── DATA FOR THIS EXERCISE
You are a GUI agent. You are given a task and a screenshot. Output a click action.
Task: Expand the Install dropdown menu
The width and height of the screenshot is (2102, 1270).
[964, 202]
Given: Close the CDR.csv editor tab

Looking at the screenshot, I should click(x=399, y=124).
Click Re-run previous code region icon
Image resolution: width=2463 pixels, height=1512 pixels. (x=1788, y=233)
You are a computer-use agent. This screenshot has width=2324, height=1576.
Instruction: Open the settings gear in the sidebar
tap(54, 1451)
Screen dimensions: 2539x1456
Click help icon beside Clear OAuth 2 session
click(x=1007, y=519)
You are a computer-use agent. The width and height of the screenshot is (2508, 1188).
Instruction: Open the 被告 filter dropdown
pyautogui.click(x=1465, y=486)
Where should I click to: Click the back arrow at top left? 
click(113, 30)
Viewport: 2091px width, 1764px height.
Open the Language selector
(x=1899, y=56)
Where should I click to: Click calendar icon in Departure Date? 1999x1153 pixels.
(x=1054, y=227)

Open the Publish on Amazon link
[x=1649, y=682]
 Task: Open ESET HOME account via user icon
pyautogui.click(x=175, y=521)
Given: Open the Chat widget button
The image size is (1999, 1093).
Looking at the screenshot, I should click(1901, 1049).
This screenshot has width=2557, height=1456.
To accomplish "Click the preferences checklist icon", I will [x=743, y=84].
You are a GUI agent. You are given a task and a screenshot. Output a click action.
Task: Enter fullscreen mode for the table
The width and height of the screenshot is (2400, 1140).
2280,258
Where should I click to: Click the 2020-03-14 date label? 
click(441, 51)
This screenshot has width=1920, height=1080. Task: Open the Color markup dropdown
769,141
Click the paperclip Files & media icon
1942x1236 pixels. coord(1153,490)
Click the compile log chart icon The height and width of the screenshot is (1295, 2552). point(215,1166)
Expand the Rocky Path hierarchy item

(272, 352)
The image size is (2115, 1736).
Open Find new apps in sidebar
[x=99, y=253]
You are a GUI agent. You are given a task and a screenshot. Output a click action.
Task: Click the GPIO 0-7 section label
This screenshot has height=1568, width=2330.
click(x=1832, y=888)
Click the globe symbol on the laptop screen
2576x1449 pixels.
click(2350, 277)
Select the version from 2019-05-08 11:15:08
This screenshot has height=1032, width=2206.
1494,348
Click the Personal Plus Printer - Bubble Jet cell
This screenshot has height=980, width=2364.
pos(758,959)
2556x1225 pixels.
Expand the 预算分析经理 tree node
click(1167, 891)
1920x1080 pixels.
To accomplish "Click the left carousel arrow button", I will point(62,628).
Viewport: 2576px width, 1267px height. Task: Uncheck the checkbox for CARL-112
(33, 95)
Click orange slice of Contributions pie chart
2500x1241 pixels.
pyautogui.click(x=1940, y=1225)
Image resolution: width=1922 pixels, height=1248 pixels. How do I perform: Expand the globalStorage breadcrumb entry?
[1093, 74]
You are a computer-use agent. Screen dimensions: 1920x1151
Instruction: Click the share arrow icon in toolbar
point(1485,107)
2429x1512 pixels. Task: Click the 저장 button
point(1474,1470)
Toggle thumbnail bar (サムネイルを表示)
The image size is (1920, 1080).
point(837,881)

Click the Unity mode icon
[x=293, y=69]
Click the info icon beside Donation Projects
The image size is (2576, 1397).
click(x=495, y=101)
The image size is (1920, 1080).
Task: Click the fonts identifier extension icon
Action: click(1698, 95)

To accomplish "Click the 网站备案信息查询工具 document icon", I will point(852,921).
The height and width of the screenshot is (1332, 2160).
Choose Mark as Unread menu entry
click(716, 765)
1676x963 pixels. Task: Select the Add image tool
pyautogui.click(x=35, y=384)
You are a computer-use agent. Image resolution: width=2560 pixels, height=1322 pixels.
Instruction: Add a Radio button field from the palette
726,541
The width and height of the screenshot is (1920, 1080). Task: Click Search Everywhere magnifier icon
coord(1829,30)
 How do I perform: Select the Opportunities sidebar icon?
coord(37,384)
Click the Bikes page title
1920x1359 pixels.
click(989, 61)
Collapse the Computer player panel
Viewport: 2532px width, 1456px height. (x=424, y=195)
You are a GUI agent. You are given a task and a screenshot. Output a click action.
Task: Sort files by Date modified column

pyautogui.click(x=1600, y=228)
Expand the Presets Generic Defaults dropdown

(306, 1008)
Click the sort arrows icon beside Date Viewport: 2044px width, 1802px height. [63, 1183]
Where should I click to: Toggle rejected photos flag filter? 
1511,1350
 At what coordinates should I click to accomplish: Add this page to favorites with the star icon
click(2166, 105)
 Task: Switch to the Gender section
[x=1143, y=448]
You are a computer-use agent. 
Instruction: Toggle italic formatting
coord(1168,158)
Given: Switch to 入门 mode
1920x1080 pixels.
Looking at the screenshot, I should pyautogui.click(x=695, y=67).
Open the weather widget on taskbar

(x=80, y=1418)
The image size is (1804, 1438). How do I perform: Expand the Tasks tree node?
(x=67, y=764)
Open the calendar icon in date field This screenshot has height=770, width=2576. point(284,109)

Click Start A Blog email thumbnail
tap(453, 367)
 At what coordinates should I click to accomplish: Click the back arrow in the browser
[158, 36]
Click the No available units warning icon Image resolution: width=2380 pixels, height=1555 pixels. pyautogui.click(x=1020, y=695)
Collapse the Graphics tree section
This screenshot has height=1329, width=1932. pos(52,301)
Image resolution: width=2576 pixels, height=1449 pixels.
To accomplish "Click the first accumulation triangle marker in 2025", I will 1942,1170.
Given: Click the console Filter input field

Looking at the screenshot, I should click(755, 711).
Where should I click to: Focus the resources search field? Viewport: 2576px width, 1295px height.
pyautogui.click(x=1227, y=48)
────
From the first line to the last, set down every record exactly as written above.

RESPONSE AREA.
You are a GUI agent. You are given a task and a screenshot. Output a click action.
Task: Expand the Install dropdown menu
The width and height of the screenshot is (2102, 1270).
[964, 202]
Given: Close the CDR.csv editor tab

Looking at the screenshot, I should click(x=399, y=124).
Click Re-run previous code region icon
Image resolution: width=2463 pixels, height=1512 pixels. (x=1788, y=233)
You are a computer-use agent. This screenshot has width=2324, height=1576.
Instruction: Open the settings gear in the sidebar
tap(54, 1451)
Screen dimensions: 2539x1456
Click help icon beside Clear OAuth 2 session
click(x=1007, y=519)
You are a computer-use agent. The width and height of the screenshot is (2508, 1188).
Instruction: Open the 被告 filter dropdown
pyautogui.click(x=1465, y=486)
Where should I click to: Click the back arrow at top left? 
click(113, 30)
Viewport: 2091px width, 1764px height.
Open the Language selector
(x=1899, y=56)
Where should I click to: Click calendar icon in Departure Date? 1999x1153 pixels.
(x=1054, y=227)

Open the Publish on Amazon link
[x=1649, y=682]
 Task: Open ESET HOME account via user icon
pyautogui.click(x=175, y=521)
Given: Open the Chat widget button
The image size is (1999, 1093).
Looking at the screenshot, I should click(1901, 1049).
This screenshot has width=2557, height=1456.
To accomplish "Click the preferences checklist icon", I will [x=743, y=84].
You are a GUI agent. You are given a task and a screenshot. Output a click action.
Task: Enter fullscreen mode for the table
The width and height of the screenshot is (2400, 1140).
2280,258
Where should I click to: Click the 2020-03-14 date label? 
click(441, 51)
This screenshot has width=1920, height=1080. Task: Open the Color markup dropdown
769,141
Click the paperclip Files & media icon
1942x1236 pixels. coord(1153,490)
Click the compile log chart icon The height and width of the screenshot is (1295, 2552). point(215,1166)
Expand the Rocky Path hierarchy item

(272, 352)
The image size is (2115, 1736).
Open Find new apps in sidebar
[x=99, y=253]
You are a GUI agent. You are given a task and a screenshot. Output a click action.
Task: Click the GPIO 0-7 section label
This screenshot has height=1568, width=2330.
click(x=1832, y=888)
Click the globe symbol on the laptop screen
2576x1449 pixels.
click(2350, 277)
Select the version from 2019-05-08 11:15:08
This screenshot has height=1032, width=2206.
1494,348
Click the Personal Plus Printer - Bubble Jet cell
This screenshot has height=980, width=2364.
pos(758,959)
2556x1225 pixels.
Expand the 预算分析经理 tree node
click(1167, 891)
1920x1080 pixels.
To accomplish "Click the left carousel arrow button", I will point(62,628).
Viewport: 2576px width, 1267px height. Task: Uncheck the checkbox for CARL-112
(33, 95)
Click orange slice of Contributions pie chart
2500x1241 pixels.
pyautogui.click(x=1940, y=1225)
Image resolution: width=1922 pixels, height=1248 pixels. How do I perform: Expand the globalStorage breadcrumb entry?
[1093, 74]
You are a computer-use agent. Screen dimensions: 1920x1151
Instruction: Click the share arrow icon in toolbar
point(1485,107)
2429x1512 pixels. Task: Click the 저장 button
point(1474,1470)
Toggle thumbnail bar (サムネイルを表示)
The image size is (1920, 1080).
point(837,881)

Click the Unity mode icon
[x=293, y=69]
Click the info icon beside Donation Projects
The image size is (2576, 1397).
click(x=495, y=101)
The image size is (1920, 1080).
Task: Click the fonts identifier extension icon
Action: click(1698, 95)

To accomplish "Click the 网站备案信息查询工具 document icon", I will point(852,921).
The height and width of the screenshot is (1332, 2160).
Choose Mark as Unread menu entry
click(716, 765)
1676x963 pixels. Task: Select the Add image tool
pyautogui.click(x=35, y=384)
You are a computer-use agent. Image resolution: width=2560 pixels, height=1322 pixels.
Instruction: Add a Radio button field from the palette
726,541
The width and height of the screenshot is (1920, 1080). Task: Click Search Everywhere magnifier icon
coord(1829,30)
 How do I perform: Select the Opportunities sidebar icon?
coord(37,384)
Click the Bikes page title
1920x1359 pixels.
click(989, 61)
Collapse the Computer player panel
Viewport: 2532px width, 1456px height. (x=424, y=195)
You are a GUI agent. You are given a task and a screenshot. Output a click action.
Task: Sort files by Date modified column

pyautogui.click(x=1600, y=228)
Expand the Presets Generic Defaults dropdown

(306, 1008)
Click the sort arrows icon beside Date Viewport: 2044px width, 1802px height. [63, 1183]
Where should I click to: Toggle rejected photos flag filter? 
1511,1350
 At what coordinates should I click to accomplish: Add this page to favorites with the star icon
click(2166, 105)
 Task: Switch to the Gender section
[x=1143, y=448]
You are a computer-use agent. 
Instruction: Toggle italic formatting
coord(1168,158)
Given: Switch to 入门 mode
1920x1080 pixels.
Looking at the screenshot, I should pyautogui.click(x=695, y=67).
Open the weather widget on taskbar

(x=80, y=1418)
The image size is (1804, 1438). How do I perform: Expand the Tasks tree node?
(x=67, y=764)
Open the calendar icon in date field This screenshot has height=770, width=2576. point(284,109)

Click Start A Blog email thumbnail
tap(453, 367)
 At what coordinates should I click to accomplish: Click the back arrow in the browser
[158, 36]
Click the No available units warning icon Image resolution: width=2380 pixels, height=1555 pixels. pyautogui.click(x=1020, y=695)
Collapse the Graphics tree section
This screenshot has height=1329, width=1932. pos(52,301)
Image resolution: width=2576 pixels, height=1449 pixels.
To accomplish "Click the first accumulation triangle marker in 2025", I will 1942,1170.
Given: Click the console Filter input field

Looking at the screenshot, I should click(755, 711).
Where should I click to: Focus the resources search field? Viewport: 2576px width, 1295px height.
pyautogui.click(x=1227, y=48)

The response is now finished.